Greenhouse Gas (GHG) Inventory • GHG Protocol • EU CBAM Declaration • Product Carbon Footprint (PCF) Report • ESG Sustainability Report / IFRS (S1, S2
What is the EU ETS?
The so-called carbon trading system is aimed at carbon emission trading centers in the EU that exceed the scope of enterprises' own carbon emission permits and need to purchase the excess emission permits through a third-party trading platform. The EU ETS is one of the world's largest and most influential carbon trading markets, and it is a key policy tool implemented by the European Union (EU) to combat climate change and reduce greenhouse gas emissions. The core goal of the EU ETS is to encourage companies to reduce carbon emissions, encourage companies in EU countries and participating countries to reduce carbon dioxide and other greenhouse gas emissions, promote clean energy use mechanisms, and promote sustainable economic development through carbon trading and carbon pricing. The detailed background, principles of operation, goals, effectiveness, and impact on climate policy of the EU ETS are as follows.
I. Background and History
The history of the EU ETS EU emissions trading system can be traced back to its official launch in 2005 and is one of the early climate policies adopted by the European Union. The EU began to pay attention to climate change in the early 1990s and committed to reducing greenhouse gas emissions in the 1997 Kyoto Protocol. To achieve this.
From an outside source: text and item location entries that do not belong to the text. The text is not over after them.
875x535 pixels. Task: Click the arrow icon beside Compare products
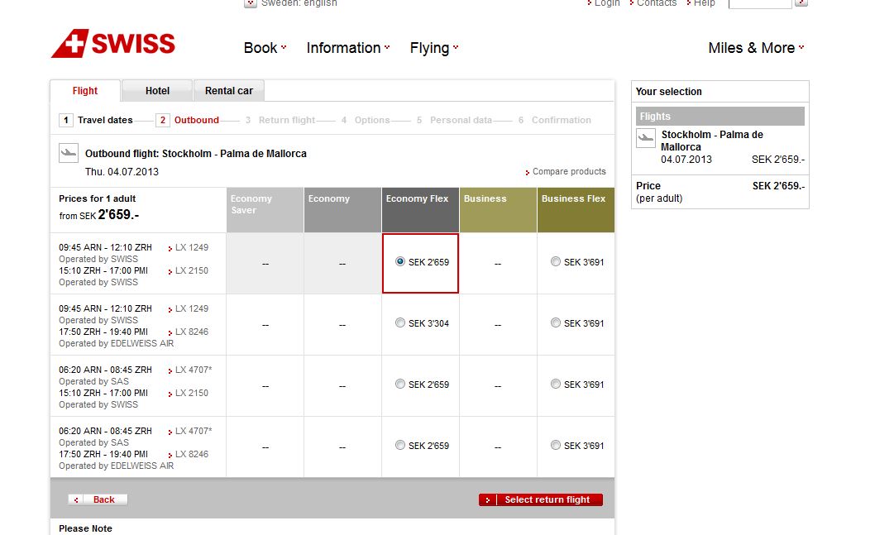(x=528, y=172)
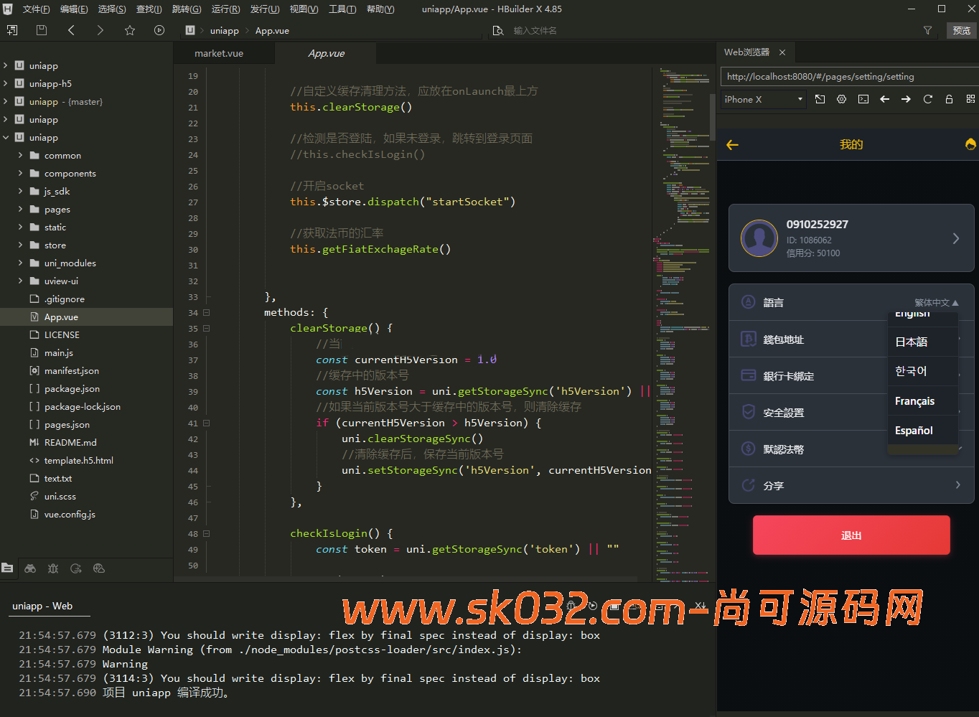The width and height of the screenshot is (979, 717).
Task: Click the run play icon in toolbar
Action: 159,30
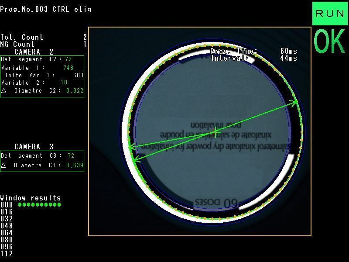
Task: Click the Det segment C3 value 72
Action: [71, 155]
It was established on the basis of the European Greenhouse Gas Emissions Trading Directive (EU ETS Directive) in 2003, which establishes carbon emission limits for the industrial, energy, and transportation sectors within Europe. The implementation of this system aims to reduce carbon emissions, encourage companies to invest in cleaner and environmentally friendly technologies, and lay the foundation for Europe to achieve its greenhouse gas emission reduction targets by 2020 and 2030.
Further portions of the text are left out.